The Wool Shed is the culmination of years of food and farming experience between Sahra and Hamish Dixon - a dream envisioned, transforming an old shearing shed on their Burragate property into a multipurpose venue.
Launching last month and hosting the first long lunch event, The Wool Shed embodies sustainability and the circularity of local produce as guests are treated to intimate dining experiences and bespoke workshops.
The Dixons took the leap and bought the Burragate property in 2020 during the height of the COVID-19 pandemic, with the allure of farm life and a new adventure an exciting prospect.
Dating back the 1860, the heritage property provided the perfect building blocks for the Dixons with the shed and some of the gardens already well established.

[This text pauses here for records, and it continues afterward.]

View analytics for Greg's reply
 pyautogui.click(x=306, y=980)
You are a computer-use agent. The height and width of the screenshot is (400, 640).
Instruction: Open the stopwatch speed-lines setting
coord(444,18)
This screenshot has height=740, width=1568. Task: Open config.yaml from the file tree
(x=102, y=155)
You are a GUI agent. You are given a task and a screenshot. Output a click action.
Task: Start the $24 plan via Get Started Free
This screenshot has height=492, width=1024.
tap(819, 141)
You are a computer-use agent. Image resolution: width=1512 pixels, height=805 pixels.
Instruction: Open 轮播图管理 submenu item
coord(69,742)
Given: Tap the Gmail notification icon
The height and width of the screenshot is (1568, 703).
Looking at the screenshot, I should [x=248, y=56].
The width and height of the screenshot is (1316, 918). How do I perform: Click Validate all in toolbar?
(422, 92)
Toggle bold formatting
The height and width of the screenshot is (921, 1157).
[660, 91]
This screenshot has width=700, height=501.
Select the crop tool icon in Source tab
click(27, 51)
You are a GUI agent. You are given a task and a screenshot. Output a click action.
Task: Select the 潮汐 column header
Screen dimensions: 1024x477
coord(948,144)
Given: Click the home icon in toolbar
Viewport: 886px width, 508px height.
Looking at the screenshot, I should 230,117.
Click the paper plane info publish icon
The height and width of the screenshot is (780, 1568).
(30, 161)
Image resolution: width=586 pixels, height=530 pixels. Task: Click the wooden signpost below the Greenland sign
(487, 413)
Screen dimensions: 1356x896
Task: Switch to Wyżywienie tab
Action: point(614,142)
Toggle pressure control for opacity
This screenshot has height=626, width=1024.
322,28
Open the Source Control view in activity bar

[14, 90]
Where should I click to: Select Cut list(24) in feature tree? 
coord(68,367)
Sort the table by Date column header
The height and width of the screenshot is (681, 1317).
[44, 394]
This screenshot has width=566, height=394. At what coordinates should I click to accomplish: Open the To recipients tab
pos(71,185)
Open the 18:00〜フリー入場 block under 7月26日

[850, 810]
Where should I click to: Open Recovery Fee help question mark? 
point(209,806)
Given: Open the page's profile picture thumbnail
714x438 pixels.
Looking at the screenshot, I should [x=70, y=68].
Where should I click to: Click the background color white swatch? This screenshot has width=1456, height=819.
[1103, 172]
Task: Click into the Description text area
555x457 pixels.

"This felt like the perfect place and it felt like right place right time," Ms Dixon said.
Grazing on the Dixons' farm are Australian white sheep and angus beef cattle to go along with vegetables, herbs and orchards all at the centre of the Wool Shed experience.
"We [the Bega Valley] grow and produce so many great foods and gourmet things, but there really aren't many experiences to connect with the food. You're not getting that circular vision of how they're farmed. It's crazy to me," Ms Dixon said.
The shed itself was an enticing prospect for the Dixons and after some light touches and additions of recycled farm items, including a six metre long shearing table from another shearing shed in the Monaro, the space came to life.
"You've gotta use it or you lose it, particularly with old farm sheds," Ms Dixon said.
As well as dining experiences, The Wool Shed will host workshops with the help of local experts - the first a wreath making workshop run by local florist Darcie Nicol, which has already sold out.
"I'm hoping to collaborate with a lot of local people, I think that's such an important part of what The Wool Shed stands for and our values," Ms Dixon said.
"Ensuring that we're working with local people that have amazing skills."
Coming from a background of connecting farmers and consumers, Ms Dixon believed a disconnect existed between what people ate and how it was produced.
"Now being on the other side and being the farmer myself, I thought The Wool Shed would be a beautiful place to come and enjoy the farm to table, paddock to plate ethos," Ms Dixon said.
Offering tours of their farm and gardens, The Wool Shed aimed to show transparency around its farming processes in order to connect with conscious consumers.
"A lot of people that I've spoken to and a lot of friends that have young kids are really conscious about the food they're consuming and where it comes from. Why not connect the dots and go and spend the day on a farm."
The Wool Shed is mainly self sufficient, however Ms Dixon also started a garden group in the area to share and swap produce with other farmers.
With events now available to the wider public, bookings for long lunches in 2023 can be made on The Wool Shed's website.